About 12 years ago the company I worked for began selling a horn in commercial sound called a Unity horn that I had designed.
This was an attempt to sum several frequency ranges within a single horn body. These had good pattern control and less phase shift in the sum than the slopes would suggest but It wasn’t until about 7 years ago that I was able to make a 3 way passive speaker that appears to be one horn driver. This improved version is called a Synergy horn.
As suggested here, if that can be accomplished, reproducing a square wave is possible, if the drivers add coherently too, that is possible at any location in front of the cabinet and not just one location or one frequency.
Fooling around with square waves “back then”, a post here with some pictures.
http://www.diyaudio.com/forums/multi-way/71824-making-square-waves.html
Personally, I think Dave’s advice is sound (haha), it is the phase response that is the most useful indicator of where one is.
Normal crossovers look like an all pass filter (flat response with phase shift, upper range ahead of lower), when these Synergy style crossovers work, there is no phase shift.
Also, keep in mind that if one sums a normal crossover to make it nice and flat, then you offset the time and polarity to fix the step in GD, what you get now is not nice and flat. If you assign the upper and lower ranges to the same time and also try to get no phase shift, you don’t get any combination that works using normal named filters.
Also, while much of the world is in love with the idea of an impulse response, it is harder to read in many ways that a real magnitude and phase plot, it is a different view of that same information after all.
I have ARTA and like it but I have not used it for taking the crossover data yet.
For that data, I use a TEF machine. What I do is measure the hf driver’s ETC (energy vs time) and use it’s location at 20KHz to locate the “zero time” for the next step.
I take a TDS measurement which provides the hf drivers magnitude and acoustic phase, then, the mid and low sections but without re-setting the time reference. The TEF has a real phase detector and so preserves the phase relationships between the drivers and reflects the different locations they are in.

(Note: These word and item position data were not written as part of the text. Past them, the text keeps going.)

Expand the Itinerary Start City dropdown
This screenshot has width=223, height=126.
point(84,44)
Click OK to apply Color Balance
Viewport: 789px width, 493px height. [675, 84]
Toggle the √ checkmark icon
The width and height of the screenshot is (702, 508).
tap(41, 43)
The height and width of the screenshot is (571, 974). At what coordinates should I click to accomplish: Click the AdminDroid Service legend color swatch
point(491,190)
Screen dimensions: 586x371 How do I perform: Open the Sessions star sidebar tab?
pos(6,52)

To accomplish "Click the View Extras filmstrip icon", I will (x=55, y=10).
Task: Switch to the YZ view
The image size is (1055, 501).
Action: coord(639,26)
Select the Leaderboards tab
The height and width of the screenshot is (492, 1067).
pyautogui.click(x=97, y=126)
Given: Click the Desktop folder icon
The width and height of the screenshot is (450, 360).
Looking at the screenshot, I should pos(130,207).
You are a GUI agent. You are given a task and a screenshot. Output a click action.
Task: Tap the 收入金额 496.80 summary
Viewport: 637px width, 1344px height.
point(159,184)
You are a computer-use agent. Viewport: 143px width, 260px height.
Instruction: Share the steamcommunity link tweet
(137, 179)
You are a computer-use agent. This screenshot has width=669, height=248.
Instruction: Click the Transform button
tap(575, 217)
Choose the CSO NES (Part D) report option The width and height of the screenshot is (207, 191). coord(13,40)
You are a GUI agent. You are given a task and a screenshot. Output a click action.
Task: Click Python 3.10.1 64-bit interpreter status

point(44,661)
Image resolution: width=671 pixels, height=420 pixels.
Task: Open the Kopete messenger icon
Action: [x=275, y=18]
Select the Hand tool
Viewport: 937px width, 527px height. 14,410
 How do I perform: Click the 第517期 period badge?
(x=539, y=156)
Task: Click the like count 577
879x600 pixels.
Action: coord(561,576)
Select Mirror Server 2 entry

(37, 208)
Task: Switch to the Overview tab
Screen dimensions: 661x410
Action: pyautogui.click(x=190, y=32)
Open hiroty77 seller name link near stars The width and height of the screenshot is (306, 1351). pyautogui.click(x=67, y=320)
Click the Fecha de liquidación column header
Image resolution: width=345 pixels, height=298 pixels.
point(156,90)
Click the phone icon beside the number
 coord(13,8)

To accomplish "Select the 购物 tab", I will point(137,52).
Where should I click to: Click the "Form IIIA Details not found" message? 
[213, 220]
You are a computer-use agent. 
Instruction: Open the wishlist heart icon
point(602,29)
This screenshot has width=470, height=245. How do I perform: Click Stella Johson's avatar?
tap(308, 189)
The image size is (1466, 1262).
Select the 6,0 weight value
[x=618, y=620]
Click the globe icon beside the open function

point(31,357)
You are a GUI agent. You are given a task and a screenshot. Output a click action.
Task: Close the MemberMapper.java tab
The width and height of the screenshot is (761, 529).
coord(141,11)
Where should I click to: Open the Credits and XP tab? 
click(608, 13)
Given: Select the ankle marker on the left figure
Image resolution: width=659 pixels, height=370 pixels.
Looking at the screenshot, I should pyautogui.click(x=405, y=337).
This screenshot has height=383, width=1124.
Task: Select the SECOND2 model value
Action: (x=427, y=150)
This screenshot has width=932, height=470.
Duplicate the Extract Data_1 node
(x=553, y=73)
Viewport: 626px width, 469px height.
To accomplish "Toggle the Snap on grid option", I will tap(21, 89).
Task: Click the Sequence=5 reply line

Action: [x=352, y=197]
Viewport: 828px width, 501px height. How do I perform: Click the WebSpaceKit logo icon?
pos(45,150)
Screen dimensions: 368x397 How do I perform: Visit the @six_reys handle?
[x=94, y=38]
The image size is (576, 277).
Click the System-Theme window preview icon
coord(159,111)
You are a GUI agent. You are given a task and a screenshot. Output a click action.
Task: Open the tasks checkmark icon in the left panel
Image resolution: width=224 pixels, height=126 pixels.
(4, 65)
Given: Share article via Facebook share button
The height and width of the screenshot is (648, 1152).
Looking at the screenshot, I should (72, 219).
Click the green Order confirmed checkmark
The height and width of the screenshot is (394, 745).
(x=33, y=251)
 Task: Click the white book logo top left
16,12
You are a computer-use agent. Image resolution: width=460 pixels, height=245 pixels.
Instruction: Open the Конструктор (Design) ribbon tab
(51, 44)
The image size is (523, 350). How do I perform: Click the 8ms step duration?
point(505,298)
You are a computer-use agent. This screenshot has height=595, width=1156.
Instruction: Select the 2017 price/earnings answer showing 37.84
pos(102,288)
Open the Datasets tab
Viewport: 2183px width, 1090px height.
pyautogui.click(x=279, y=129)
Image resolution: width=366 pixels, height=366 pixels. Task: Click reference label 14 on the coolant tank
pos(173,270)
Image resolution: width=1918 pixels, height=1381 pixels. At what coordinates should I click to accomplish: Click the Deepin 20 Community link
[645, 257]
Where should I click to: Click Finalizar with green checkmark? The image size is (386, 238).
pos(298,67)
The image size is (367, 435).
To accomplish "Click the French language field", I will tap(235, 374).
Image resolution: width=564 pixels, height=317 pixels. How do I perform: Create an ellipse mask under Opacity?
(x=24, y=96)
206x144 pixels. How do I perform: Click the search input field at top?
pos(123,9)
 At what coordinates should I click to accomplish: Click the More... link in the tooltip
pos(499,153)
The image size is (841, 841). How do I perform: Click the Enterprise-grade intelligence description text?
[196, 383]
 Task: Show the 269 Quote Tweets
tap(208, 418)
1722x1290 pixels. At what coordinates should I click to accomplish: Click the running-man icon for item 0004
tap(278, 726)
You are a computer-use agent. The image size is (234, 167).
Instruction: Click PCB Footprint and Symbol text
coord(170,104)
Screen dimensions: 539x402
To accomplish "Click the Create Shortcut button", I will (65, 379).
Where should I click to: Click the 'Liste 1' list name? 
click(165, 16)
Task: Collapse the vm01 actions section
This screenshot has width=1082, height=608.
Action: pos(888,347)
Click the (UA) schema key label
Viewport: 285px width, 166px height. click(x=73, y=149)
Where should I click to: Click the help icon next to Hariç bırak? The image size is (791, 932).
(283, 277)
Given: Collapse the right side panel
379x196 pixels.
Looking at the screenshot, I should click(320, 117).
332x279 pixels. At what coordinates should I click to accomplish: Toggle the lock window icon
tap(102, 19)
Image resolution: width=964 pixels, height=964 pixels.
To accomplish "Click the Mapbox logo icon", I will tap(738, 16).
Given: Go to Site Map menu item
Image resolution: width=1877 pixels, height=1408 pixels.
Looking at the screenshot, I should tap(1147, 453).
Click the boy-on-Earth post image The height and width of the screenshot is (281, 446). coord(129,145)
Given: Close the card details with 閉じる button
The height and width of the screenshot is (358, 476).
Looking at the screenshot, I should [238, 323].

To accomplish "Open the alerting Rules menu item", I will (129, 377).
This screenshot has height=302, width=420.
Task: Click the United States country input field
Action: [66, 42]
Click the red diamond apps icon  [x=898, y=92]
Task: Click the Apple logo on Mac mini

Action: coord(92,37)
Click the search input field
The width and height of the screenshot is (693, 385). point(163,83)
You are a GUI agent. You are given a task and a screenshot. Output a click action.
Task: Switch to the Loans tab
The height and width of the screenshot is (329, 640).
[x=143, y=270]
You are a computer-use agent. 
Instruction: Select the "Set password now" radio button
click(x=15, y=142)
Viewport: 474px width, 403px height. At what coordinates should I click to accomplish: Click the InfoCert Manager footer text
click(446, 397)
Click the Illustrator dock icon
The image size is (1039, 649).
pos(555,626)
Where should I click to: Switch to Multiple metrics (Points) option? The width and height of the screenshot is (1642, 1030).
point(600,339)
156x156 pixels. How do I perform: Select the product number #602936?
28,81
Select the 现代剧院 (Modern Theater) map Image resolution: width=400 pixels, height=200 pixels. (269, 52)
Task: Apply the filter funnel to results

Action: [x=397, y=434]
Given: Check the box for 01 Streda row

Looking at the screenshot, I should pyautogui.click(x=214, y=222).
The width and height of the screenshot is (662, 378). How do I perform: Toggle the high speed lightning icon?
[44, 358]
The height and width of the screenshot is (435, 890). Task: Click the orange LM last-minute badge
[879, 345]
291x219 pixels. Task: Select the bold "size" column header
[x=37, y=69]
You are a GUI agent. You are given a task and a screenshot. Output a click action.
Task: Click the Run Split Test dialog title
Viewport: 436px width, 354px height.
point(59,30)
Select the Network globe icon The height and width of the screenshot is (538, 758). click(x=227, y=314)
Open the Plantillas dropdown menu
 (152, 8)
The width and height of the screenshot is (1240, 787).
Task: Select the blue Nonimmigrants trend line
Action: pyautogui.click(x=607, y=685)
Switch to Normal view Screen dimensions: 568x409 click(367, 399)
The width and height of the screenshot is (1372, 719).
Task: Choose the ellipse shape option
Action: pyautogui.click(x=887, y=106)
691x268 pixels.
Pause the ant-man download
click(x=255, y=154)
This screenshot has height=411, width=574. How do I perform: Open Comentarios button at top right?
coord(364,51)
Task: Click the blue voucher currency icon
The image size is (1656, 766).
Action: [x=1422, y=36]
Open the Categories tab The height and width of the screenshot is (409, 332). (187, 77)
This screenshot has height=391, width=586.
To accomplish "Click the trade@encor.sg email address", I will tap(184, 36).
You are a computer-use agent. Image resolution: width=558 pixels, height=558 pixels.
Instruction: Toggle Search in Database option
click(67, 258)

These are used in the computer model.
I would guess that ARTA can do this but I have not used it for that.
Anyway, if you’re trying to make a phase shift free crossover, start in the computer.
Make two band pass filters, an upper and a lower.
Ponder the phase responses of each and think, how close do these phase curves have to be before the upper and lower band pass phases are say about 90 degrees apart (meaning they will sum with only a little gain hint hint).
When in doubt start with a higher order Bessel high pass and a shallower low pass.
Then, remember you are really going to be adding the filters responses to a set of driver’s magnitude and phase responses.
Lastly, in the computer, filters add like signals and resistors, the result is unilateral, coherent addition.
If you invert one of two equal signals, they cancel out. Drivers can do that too BUT that only takes place when the drivers are less than about 1 / 4 wavelength apart, they add coherently and feel each other’s radiation resistance.
Once the spacing is about 1 / 2 wavelength or more, the two sources radiate as individual sources and produce an interference pattern recognizable as a pattern of lobes and nulls. At 1 / 2 wl spacing one has a figure 8 pattern, the larger the spacing the greater the number of lobes and nulls. When radiating independently, if you reverse one of the two sources, the sound isn’t canceled out but the pattern of lobes and nulls is re-arranged.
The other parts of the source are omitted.